After their return to San Francisco, a formal ceremony is held aboard the now repaired USS Warren: a proud Admiral Thomas presents Roberts, Masterman, and a recovered Johnson with the Navy's highest honor, the Navy Cross, awarded by the president.

==Cast==
- Robert Taylor as Lieutenant Gregg Masterman
- Charles Laughton as Rear Admiral Stephen Thomas
- Brian Donlevy as Lieutenant Commander Martin J. Roberts
- Walter Brennan as Chief Yeoman Henry Johnson
- Marilyn Maxwell as Audrey Carr (her screen debut)
- Henry O'Neill as Commander Stone M.C.
- Marta Linden as Mary Collins
- Chill Wills as Chief Boatswain's Mate Jenks
- Douglass Dumbrille as Captain Ludlow

==Production==
A number of titles were considered, but ultimately the film became Stand By for Action. The other titles were: Cargo of Innocence (the title under which the film was released in Great Britain), A Cargo of Innocents, Men O'War, Clear for Action, Navy Convoy, This Man's Navy, and Pacific Task Force.
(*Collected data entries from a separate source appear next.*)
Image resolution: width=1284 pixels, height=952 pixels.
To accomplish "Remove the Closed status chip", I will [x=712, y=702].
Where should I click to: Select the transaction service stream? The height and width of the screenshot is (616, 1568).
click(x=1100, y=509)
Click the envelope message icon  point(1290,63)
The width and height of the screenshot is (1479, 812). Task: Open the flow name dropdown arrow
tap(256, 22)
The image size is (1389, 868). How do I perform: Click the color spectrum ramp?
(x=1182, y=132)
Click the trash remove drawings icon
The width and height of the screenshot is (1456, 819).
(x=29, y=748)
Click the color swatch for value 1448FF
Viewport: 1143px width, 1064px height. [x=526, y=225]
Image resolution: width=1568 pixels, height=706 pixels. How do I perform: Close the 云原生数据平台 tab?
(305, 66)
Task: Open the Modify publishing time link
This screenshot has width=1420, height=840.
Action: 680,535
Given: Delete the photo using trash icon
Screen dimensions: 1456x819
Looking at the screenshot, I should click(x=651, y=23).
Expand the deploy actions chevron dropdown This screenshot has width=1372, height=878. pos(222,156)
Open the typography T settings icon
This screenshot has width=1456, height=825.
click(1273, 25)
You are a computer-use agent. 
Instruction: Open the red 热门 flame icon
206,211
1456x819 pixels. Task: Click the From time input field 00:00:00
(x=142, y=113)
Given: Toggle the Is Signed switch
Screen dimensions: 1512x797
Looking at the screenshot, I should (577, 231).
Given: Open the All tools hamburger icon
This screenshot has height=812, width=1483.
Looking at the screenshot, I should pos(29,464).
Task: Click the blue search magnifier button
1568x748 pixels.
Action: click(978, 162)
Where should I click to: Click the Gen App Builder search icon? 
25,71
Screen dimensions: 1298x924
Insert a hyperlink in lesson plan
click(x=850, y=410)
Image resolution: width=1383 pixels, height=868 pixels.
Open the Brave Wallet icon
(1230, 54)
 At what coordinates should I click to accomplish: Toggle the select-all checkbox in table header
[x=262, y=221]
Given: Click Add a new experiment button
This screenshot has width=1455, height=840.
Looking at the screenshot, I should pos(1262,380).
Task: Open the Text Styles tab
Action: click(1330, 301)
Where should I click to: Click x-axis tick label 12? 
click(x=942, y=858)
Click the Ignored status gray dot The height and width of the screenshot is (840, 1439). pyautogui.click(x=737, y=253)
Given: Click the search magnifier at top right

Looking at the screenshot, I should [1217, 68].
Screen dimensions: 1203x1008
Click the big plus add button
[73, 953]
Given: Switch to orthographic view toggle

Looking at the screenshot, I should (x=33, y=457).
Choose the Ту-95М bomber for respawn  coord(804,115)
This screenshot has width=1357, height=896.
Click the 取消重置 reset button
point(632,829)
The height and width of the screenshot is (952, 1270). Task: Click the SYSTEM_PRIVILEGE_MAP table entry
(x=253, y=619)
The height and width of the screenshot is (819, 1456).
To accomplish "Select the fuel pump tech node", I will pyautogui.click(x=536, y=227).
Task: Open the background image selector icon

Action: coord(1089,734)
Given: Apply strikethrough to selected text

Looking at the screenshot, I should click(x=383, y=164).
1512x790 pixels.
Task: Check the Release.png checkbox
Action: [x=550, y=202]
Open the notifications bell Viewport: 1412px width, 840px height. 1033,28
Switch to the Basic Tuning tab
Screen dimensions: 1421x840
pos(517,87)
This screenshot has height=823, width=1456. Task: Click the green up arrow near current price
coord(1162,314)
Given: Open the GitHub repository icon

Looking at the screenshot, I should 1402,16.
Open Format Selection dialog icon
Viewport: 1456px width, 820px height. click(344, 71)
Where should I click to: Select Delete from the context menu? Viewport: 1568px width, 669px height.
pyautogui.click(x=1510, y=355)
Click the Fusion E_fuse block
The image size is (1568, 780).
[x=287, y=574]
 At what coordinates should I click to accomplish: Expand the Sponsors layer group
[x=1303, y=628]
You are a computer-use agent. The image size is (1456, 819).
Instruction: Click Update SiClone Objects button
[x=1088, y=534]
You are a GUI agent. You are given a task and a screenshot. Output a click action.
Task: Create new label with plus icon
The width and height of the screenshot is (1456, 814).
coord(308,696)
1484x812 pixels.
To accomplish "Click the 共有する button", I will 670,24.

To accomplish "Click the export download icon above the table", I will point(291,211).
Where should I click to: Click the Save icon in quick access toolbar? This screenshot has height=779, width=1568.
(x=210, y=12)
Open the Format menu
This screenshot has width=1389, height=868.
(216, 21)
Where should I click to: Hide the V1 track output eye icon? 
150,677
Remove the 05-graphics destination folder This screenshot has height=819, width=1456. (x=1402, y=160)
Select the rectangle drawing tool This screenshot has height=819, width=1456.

Although the film was shot in Hollywood, it was originally scheduled to be filmed in late 1941 at MGM's studio in England, with Clarence Brown directing Robert Donat and Edmund Gwenn. Film production was shifted to California, however, because of the U.S. war situation following Pearl Harbor. The original intention was that the film would be set in the Atlantic Ocean and be about the Royal Navy. After the U.S. entered World War II, the story was shifted to focus on the U.S. Navy in the Pacific. This was the first naval war film made by MGM.

==Release==
The film premiered on New Year's Eve, 1942, in a number of cities, including Boston, Providence, Rhode Island, Washington, D.C., Chicago, Norfolk, Virginia, San Diego, California, and San Francisco. MGM had previously screened the film for naval officers on bases in California.

==Response==
===Critical response===
The critical response was not good, with the reviewer for Yank magazine saying that the film was "not about The War, but about Hollywood's War", and other reviewers comparing it to In Which We Serve, the 1942 British naval film written by and starring Noël Coward and directed by Coward and David Lean, with the earlier film being deemed superior. Bosley Crowther, the film critic for The New York Times, thought that Charles Laughton's performance was not his best, an opinion that Laughton himself agreed with, saying that it was like something out of H.M.S. Pinafore.

===Box office===
Despite the poor reviews, Stand By for Action was successful at the box office. It earned $2,013,000 in the US and Canada and $1,185,000 elsewhere making MGM a profit of $786,000.

==Awards and honors==
The film was nominated for the Oscar for Best Special Effects (A. Arnold Gillespie, Donald Jahraus, Michael Steinore).